Questão curta:
Segundo o trecho sobre penas alternativas, que lei trouxe ao Brasil, em 1984, penas alternativas à prisão?

Trecho para ler:

◆ ◆ ◆ ◆ ◆

Observando o fracasso das penas privativas de liberdade em ressocializar o preso e reinseri-lo na sociedade é que surgiu no Brasil em 1984, com a Lei 7.209, penas alternativas a prisaão, sendo pouco utilizadas até o surgimento da Lei 9.099 que trouxe em seu artigo 41 as seguintes penas substitutivas a pena privativa de liberdade:

I - aplicada pena privativa de liberdade não superior a quatro anos e o crime não for cometido com violência ou grave ameaça à pessoa ou, qualquer que seja a pena aplicada, se o crime for culposo;

II - o réu não for reincidente em crime doloso;

III - a culpabilidade, os antecedentes, a conduta social e a personalidade do condenado, bem como os motivos e as circunstâncias indicarem que essa substituição seja suficiente. (BRASIL, 1995)

As penas alternativas tem se mostrado mais eficazes em desestimular a reincidência, surgindo inclusive as penas pecuniárias, que temn caráter misto por ter: “[...] um aspecto de retribuição ("punitur quia peccatum") e outro de prevenção. A prevenção geral visa ao desestímulo de todos da prática do crime. Já, a prevenção especial, consiste na recuperação do condenado, objetivando fazer com que ele não volte mais a delinquir”. (MASI, 2011)

Pelo explanado acima, pode-se ver que a máxima realização com mínima violação se mostra muito mais eficiente em resgatar o apenado que a invasão máxima caracterizada por uma pena privativa de liberdade, assegurando a dignidade da pessoa humana e dando a essas pessoas a chance de reinserir-se na sociedade, bem como diminuir a violência, que são objetivos do Minimalismo Penal, que defende que

[...] a agência judicial possui um papel fundamental na estratégia de contenção da violência do sistema penal, pois deverá decidir em cada caso submetido a sua apreciação conforme uma regra denominada pelo autor de "mínima violação/máxima realização" das garantias penais (SANCHES, p 6-7, 2010).

Diante do cenário exposto é que o Minimalismo Penal aos poucos se firma, demonstrando os benefícios trazidos pela mínima violação e máxima realização em termos de reincidência, reinserção do indivíduo na sociedade, bem como de economia para os cofres públicos, que diminuiriam os gatos com prisões abarrotadas e ainda melhorariam o problema da segurança pública.

◆ ◆ ◆ ◆ ◆

Dados brutos:
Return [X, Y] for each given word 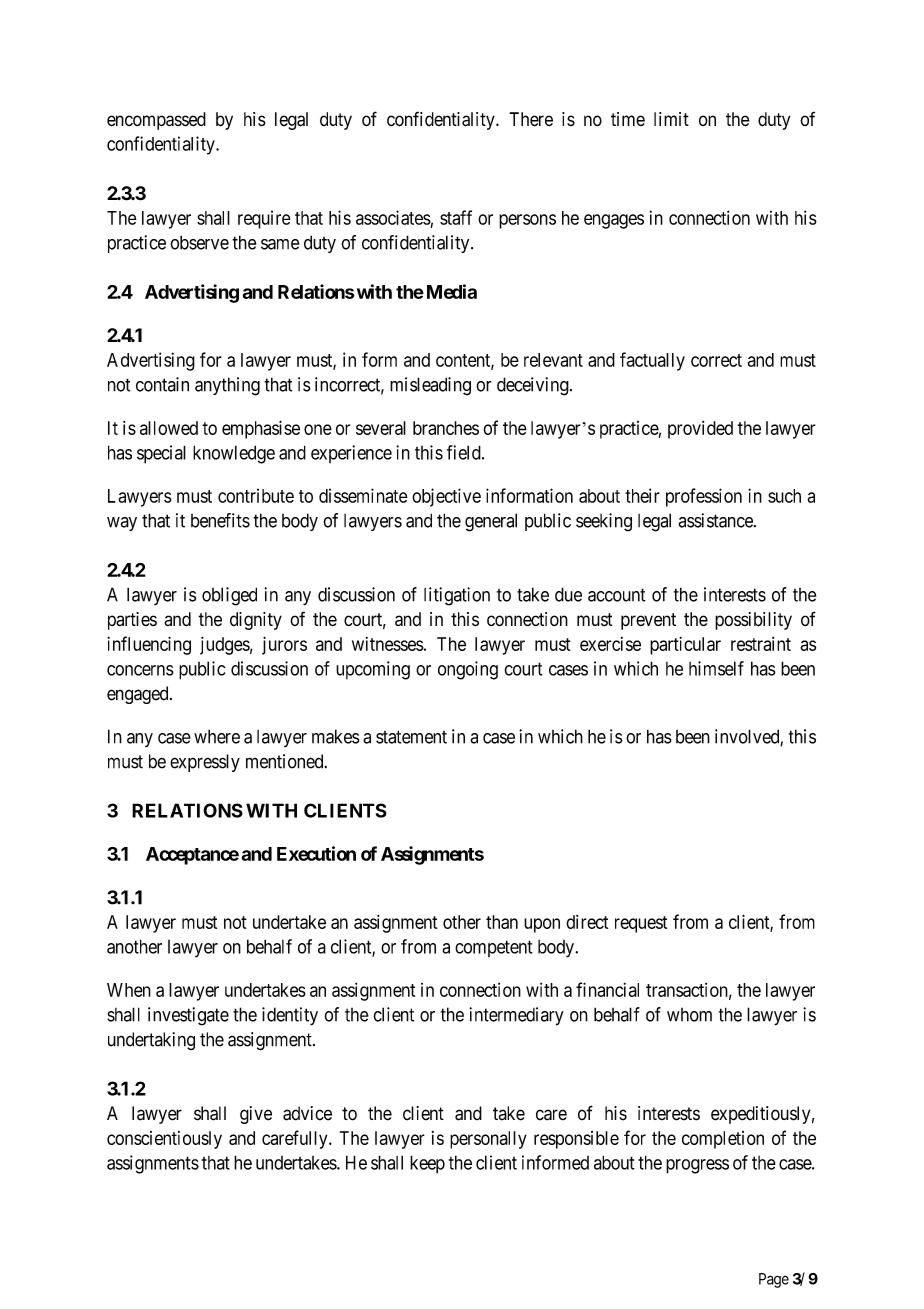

◆ ◆ ◆ ◆ ◆

Resposta completa:
A Lei 7.209.